Jak to bywa z książkami Kinga, nawet jeśli coś jest przewidywalne i wydaje się nie mieć tego efektu wow, to mają one w sobie coś takiego, że wciągają i budzą zainteresowanie związane z przebiegiem dalszych wydarzeń. Nie inaczej jest z Carrie, która jest pełna ciekawych postaci, które są doskonale przedstawione. Nie licząc przecież tylko głównej bohaterki, mamy również jej matkę, która jest uosobieniem zła i patologii, jakiej większość z nas nie widziała na oczy. Jej rówieśnicy? Sue, która wydaje się najsympatyczniejszą z grupki nastolatków mimo swoich przewinień oraz Tommy, którego również na swój sposób można polubić, to chyba dwie z tych postaci, które w krótkim czasie zdołały przejść pewnego rodzaju przemianę, dostrzegając w Carrie coś więcej niż te wspomniane brzydkie kaczątko, którym można pomiatać na każdym kroku. Nie brak również tych postaci, które, choć są poboczne, to mają spory udział w tym, jak toczą się poszczególne wydarzenia i jaki finał ma ta książka. Są nimi Chris i jej chłopak Billy. Dwie największe szumowiny, tuż po Margaret, które swoim istnieniem i pomysłami, przysporzyły Carrie, jak i całemu miasteczku niewyobrażalnych cierpień.

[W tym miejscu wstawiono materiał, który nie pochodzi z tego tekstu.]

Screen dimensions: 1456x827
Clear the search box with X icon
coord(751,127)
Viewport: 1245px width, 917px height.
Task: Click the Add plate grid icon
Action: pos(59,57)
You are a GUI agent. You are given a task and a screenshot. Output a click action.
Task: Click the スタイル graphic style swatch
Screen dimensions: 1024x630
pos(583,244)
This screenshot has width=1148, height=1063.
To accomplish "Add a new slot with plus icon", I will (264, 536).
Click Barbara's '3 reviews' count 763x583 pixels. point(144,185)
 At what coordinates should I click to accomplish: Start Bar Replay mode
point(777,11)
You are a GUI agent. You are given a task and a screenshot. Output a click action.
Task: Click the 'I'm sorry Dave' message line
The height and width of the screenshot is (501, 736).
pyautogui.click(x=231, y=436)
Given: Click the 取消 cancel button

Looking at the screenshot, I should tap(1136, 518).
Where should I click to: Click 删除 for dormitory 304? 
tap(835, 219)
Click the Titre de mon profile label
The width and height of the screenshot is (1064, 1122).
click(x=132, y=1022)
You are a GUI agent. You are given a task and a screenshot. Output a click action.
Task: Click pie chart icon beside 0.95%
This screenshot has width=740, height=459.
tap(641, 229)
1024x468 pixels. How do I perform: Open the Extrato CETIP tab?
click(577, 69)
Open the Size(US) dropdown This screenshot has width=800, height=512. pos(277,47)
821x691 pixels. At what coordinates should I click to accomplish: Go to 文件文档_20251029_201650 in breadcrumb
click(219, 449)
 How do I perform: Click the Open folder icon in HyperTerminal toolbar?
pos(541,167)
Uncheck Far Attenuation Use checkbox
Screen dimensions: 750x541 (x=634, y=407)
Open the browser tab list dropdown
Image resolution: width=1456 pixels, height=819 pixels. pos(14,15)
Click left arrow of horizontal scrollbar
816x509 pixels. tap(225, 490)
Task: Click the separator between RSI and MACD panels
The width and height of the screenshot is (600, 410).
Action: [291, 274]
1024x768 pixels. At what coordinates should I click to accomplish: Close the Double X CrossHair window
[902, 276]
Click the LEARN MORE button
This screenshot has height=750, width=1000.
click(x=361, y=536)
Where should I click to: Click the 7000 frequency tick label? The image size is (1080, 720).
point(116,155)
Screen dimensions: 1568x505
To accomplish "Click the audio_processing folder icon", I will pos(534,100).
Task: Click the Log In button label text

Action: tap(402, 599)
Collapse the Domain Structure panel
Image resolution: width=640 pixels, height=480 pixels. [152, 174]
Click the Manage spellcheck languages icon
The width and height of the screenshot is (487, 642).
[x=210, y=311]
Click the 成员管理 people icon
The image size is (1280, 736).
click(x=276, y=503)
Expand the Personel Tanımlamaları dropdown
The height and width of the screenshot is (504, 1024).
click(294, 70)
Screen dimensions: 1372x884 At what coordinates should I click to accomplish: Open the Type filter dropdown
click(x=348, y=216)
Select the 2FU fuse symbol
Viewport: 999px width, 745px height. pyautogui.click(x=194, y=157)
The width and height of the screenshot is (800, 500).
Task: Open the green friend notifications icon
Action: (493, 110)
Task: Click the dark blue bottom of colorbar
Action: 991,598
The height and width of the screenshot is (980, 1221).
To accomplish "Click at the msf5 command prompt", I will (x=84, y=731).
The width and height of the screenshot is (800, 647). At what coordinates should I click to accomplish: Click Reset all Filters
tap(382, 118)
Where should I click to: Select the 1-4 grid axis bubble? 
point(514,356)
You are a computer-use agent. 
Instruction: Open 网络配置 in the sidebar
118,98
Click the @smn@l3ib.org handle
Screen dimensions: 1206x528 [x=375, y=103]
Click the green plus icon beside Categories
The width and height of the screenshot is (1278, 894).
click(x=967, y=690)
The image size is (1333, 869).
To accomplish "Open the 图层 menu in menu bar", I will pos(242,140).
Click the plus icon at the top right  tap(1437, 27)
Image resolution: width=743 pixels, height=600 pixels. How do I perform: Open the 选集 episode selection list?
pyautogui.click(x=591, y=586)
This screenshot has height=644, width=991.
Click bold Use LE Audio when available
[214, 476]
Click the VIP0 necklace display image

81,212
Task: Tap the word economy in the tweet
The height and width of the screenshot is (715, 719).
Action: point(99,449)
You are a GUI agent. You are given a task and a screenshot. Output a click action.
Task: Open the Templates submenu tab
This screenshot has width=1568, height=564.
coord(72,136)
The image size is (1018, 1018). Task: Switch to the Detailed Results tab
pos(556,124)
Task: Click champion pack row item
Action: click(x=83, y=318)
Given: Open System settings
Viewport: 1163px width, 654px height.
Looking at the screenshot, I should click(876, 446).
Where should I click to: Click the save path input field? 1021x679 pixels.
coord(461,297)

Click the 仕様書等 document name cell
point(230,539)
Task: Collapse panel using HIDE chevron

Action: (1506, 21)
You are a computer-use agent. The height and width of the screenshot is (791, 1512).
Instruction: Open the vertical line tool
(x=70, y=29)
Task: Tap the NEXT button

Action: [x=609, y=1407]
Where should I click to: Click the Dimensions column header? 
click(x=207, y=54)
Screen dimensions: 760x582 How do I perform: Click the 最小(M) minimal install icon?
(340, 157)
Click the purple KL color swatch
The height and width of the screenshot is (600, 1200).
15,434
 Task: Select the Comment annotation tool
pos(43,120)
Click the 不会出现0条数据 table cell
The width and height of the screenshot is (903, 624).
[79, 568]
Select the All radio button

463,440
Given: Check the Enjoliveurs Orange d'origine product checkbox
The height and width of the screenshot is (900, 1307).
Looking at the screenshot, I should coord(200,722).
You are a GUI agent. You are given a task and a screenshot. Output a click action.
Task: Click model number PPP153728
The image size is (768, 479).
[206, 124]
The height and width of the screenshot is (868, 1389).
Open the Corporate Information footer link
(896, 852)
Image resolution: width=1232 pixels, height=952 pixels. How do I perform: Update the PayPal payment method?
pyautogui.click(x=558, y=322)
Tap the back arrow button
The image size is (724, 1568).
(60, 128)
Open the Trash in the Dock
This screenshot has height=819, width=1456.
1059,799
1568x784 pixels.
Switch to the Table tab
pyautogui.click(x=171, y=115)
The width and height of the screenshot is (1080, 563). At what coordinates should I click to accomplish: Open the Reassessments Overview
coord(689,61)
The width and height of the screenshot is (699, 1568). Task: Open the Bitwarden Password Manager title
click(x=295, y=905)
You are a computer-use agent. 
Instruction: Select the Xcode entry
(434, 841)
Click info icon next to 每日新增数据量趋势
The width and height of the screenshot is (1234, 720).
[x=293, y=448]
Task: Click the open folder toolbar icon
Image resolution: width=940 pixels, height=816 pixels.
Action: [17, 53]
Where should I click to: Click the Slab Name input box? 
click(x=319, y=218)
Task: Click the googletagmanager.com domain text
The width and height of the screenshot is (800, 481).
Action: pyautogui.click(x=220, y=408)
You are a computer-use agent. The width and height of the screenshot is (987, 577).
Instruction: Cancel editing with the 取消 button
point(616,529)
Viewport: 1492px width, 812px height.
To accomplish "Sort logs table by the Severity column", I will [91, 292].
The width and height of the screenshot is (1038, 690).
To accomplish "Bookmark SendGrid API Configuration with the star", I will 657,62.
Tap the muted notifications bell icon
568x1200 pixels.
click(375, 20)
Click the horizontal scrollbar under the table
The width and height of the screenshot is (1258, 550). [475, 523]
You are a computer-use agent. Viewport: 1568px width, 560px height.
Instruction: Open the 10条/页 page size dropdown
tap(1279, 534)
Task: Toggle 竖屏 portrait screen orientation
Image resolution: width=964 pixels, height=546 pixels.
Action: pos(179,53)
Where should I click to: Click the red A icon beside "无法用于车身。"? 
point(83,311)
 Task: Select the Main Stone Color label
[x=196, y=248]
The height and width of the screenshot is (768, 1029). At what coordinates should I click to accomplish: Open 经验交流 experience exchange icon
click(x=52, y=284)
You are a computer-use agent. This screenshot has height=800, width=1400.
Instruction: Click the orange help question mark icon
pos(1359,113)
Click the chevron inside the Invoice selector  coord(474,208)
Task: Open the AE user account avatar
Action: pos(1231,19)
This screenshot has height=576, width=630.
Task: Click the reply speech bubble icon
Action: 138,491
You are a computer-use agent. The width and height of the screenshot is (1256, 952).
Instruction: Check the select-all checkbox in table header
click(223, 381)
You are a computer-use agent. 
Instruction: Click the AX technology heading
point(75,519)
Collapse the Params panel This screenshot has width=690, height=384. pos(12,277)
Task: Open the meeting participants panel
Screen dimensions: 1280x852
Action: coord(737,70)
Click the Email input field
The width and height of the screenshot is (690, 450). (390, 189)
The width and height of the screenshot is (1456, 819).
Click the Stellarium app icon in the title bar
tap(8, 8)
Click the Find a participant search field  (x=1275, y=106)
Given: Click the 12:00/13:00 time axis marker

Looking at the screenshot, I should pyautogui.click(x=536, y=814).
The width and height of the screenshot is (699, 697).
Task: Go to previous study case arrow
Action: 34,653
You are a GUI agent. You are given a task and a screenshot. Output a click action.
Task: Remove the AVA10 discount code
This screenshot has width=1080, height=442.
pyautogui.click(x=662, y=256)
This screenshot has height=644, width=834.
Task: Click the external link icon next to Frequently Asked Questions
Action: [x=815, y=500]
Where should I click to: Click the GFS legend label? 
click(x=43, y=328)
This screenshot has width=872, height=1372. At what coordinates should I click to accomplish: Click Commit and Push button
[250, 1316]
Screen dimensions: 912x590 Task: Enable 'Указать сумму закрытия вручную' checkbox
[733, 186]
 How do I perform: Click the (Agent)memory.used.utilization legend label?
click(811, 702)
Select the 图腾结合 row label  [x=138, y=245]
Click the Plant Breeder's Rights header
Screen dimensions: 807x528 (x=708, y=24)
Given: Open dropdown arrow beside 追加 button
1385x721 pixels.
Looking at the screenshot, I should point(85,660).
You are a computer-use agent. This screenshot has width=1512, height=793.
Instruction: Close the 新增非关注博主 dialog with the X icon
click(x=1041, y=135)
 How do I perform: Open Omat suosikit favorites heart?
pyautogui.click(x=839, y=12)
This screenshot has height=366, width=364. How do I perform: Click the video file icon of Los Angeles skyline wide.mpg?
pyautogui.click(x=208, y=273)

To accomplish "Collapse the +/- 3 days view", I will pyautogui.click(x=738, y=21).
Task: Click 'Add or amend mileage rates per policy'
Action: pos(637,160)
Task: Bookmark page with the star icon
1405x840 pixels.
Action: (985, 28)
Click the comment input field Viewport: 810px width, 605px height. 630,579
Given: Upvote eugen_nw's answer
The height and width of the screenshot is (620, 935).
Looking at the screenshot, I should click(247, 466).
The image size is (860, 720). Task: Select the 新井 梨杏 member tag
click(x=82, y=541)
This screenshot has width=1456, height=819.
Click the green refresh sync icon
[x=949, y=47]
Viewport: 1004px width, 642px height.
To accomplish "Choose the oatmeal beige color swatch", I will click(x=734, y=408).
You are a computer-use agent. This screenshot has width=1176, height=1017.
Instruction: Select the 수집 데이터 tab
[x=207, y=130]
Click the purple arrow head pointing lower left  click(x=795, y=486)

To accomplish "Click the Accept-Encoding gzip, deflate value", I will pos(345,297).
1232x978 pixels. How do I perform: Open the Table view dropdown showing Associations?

Sporym plusem tej książki, w moim odczuciu jest to, że mamy okazję poznać tę historię z dwóch perspektyw — Carrie i Sue, która po kilku latach od wydarzeń, opowiada o tym, co się stało, gdy psychiatrzy oraz sąd próbują zrozumieć to, co dla każdej normalnej osoby wydaje się fanaberią i wytworem wyobraźni, a nie czymś, co mogłoby się wydarzyć naprawdę. Sposób, w jaki King opisuje zjawisko TK, również dodaje tej książce atrakcyjności i osobiście przyznam, że kiedy w gimnazjum wróciłam do tego tytułu, potem długie godziny potrafiłam spędzić nad czytaniem o telekinezie i tym podobnych zdolnościach, co pozwala mi stwierdzić, że autor potrafi wzbudzić w czytelniku zainteresowanie, które może wykroczyć dalej niż te 250 stron. Swoją drogą polecam zapoznać się z tematem, bo parapsychologia potrafi wciągnąć.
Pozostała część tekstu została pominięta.